Litchfield points to several trends driving the increase he has seen in accessory dwelling units (ADUs). Baby boomers are retiring and are thinking about how they can stay in their homes as they age. Many of them are also caring for their aging parents. “This intersects with another trend: soaring health care costs, which continue to rise in good times and bad,” Litchfield says.

Some baby boomers view ADUs as an income opportunity as they retire and downsize — choosing to live in an in-law suite and rent out the main house. For others, “boomerang” adult children are, due to economic stresses, returning to live with their parents.

courtesy Aurora Custom Remodeling

Many immigrants also want ADUs for extended family. “New arrivals from Asia and Latin America favor multigenerational living,” Litchfield says. And, he adds, the U.S. has the highest percentage of single-parent households among industrial nations. “We need a more flexible housing setup to accommodate all of these shifting households and cultures.”

Things in Common

Jeff Brecko, vice president of Aurora Custom Remodeling, in Ponte Vedra Beach, Fla., has seen in-law suite inquiries increase. “In some cases there is a specific need,” he says. “In others, there might be a desire to add a second master suite or a guest wing. Although they are driven by different impulses, they end up being similar in design and the elements they want to incorporate,” Brecko says.

These elements include a living/family room, a first-floor bed/bath, and separate access, and some type of kitchen or morning bar. “It’s more a case of how flexible they want the space to be,” he says, noting that the core solution is creating an adjacent space that still feels separate — like on-site lodging.

Litchfield says the projects range from basement or attic renovations to garage conversions to additions or outbuildings.

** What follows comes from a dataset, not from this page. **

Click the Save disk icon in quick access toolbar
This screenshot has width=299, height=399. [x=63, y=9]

The least intrusive project completed by Aurora Custom Remodeling involved converting a garage to accommodate visiting guests. A more extensive project involved a home­owner whose daughter and her family moved into the main house, and the remodeler built an in-law suite that connected to the house through the existing master bedroom.

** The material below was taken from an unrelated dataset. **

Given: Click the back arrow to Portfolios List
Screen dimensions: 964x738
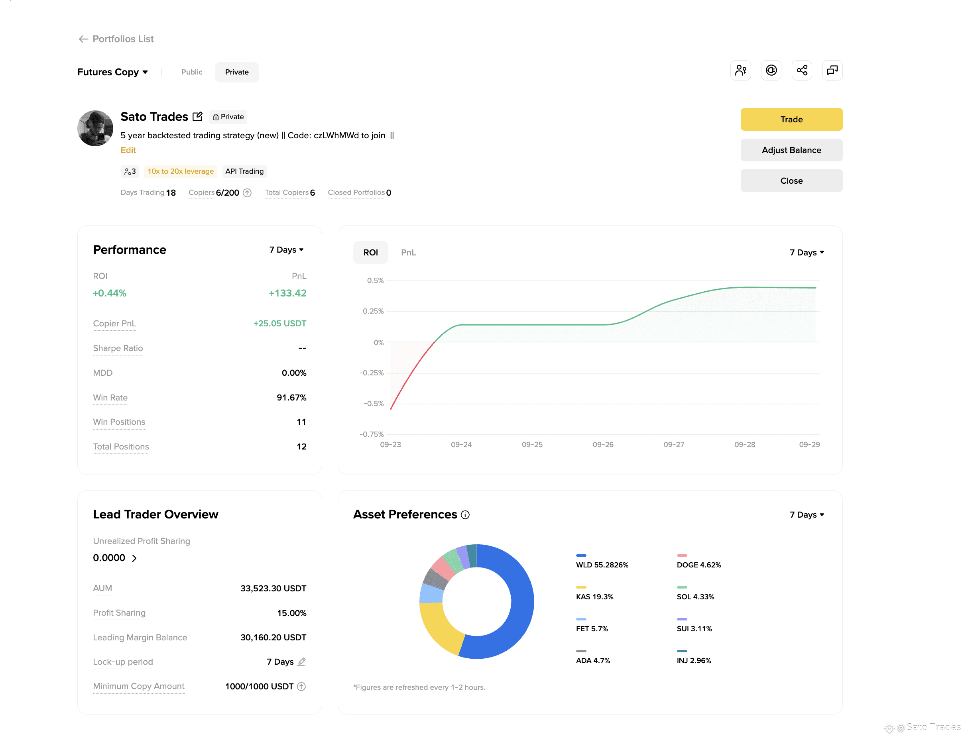Looking at the screenshot, I should coord(83,39).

Aurora has also converted master bedrooms into guest suites and then added a full suite to the main house for the homeowner. “Shouldn’t the full-time resident be living in a new, fantastic area?” Brecko asks.

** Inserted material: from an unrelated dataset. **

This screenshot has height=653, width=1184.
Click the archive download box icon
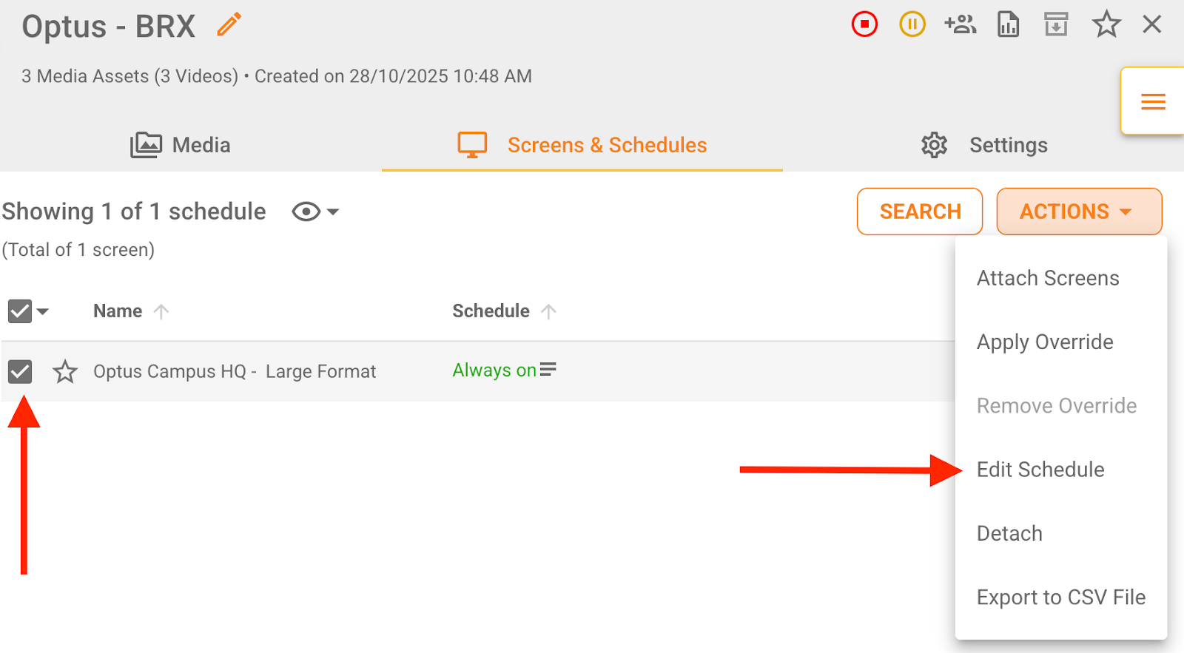[1056, 24]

—Nina Patel, senior editor, REMODELING.

Consider This

  • Privacy: Before starting the project, interview all the residents together and separately to ensure everyone has fully considered the dynamics of the new living situation. Then address issues such as: Will the unit be connected to the main house? Will it have a separate entrance? Is sound-abatement an issue? For accessibility, do doors and hallways need to be wider? Does there need to be space for guests to stay in the unit?
  • Compact kitchen: Though some homeowners want a full-size kitchen, most ADU projects have a more modest kitchen with compact or drawer appliances.
  • Use of space: ADUs usually have multi-use furniture or open living areas. Make the most of these spaces: Use visual cues, such as different flooring, to define spaces within the living area; use a counter with a raised back to hide the kitchen work space; combine details, e.g., create a bookshelf out of the back of a kitchen counter where it faces the living room.
  • Universal design: Ask the client whether they want universal design features such as low thresholds, curbless showers, higher door stops, blocking for grab bars, rocker switches, and lever door handles. Lighting is also important. “It would have never occurred to me to bring in an occupational therapist. But now if I’m designing for an elderly person I would invite an occupational therapist as a consultant," remodeler Jeff Brecko says, "even though the client does not have specific needs. There are personal, private questions that a health-care professional can get more frank answers to because the client is more comfortable with them.”

—Nina Patel

Home Within a Home

In her book, More Not So Big Solutions for Your Home (The Taunton Press, 2010), architect Sarah Susanka describes how her friends Bob and Ellen designed an addition to help integrate Ellen’s mother, Maggie, into their lives.

For a few months prior to the renovation, Maggie had been living with the couple and their three small children. It had become clear that just giving Maggie her own bedroom and bathroom wasn’t going to work. A local architect designed a 20-foot-by-24-foot addition and, though not large, it gave Maggie her own ground-level entrance off a small garden with a single door from her space into the main house. Although she was right next door, the addition was designed to create a sense of separation and privacy. The solution was part spatial, part psychological, which is usually the way it goes with multigenerational design.